WORKING DATA:
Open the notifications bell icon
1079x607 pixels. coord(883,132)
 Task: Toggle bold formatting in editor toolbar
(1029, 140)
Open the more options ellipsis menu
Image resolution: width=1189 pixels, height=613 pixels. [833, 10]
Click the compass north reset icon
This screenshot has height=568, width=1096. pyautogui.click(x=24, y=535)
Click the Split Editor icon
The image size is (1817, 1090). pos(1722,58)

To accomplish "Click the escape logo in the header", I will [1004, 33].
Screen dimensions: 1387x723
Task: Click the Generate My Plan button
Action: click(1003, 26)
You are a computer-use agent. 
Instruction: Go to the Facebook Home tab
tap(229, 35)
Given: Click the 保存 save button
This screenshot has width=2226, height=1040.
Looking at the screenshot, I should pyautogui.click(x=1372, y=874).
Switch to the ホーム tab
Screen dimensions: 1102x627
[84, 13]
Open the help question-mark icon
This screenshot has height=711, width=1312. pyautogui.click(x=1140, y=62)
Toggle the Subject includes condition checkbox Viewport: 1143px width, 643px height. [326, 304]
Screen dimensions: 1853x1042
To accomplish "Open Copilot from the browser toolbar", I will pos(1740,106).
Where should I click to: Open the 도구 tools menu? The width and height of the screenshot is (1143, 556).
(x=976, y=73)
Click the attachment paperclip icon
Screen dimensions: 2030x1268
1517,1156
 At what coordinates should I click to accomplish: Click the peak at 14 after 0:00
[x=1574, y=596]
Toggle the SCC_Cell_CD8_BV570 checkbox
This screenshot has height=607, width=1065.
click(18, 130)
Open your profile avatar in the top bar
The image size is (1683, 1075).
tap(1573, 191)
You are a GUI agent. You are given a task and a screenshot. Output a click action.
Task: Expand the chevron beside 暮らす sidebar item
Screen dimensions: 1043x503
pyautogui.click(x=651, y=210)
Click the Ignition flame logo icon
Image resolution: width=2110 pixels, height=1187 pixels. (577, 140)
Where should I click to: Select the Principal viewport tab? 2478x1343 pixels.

EXERCISE REQUIREMENTS: Using the records above, set down exactly the lines from the one with "Toggle the Subject" through the one with "Click the attachment paperclip icon", inclusive, and nothing more.

EXERCISE RESULT:
Toggle the Subject includes condition checkbox Viewport: 1143px width, 643px height. [326, 304]
Screen dimensions: 1853x1042
To accomplish "Open Copilot from the browser toolbar", I will pos(1740,106).
Where should I click to: Open the 도구 tools menu? The width and height of the screenshot is (1143, 556).
(x=976, y=73)
Click the attachment paperclip icon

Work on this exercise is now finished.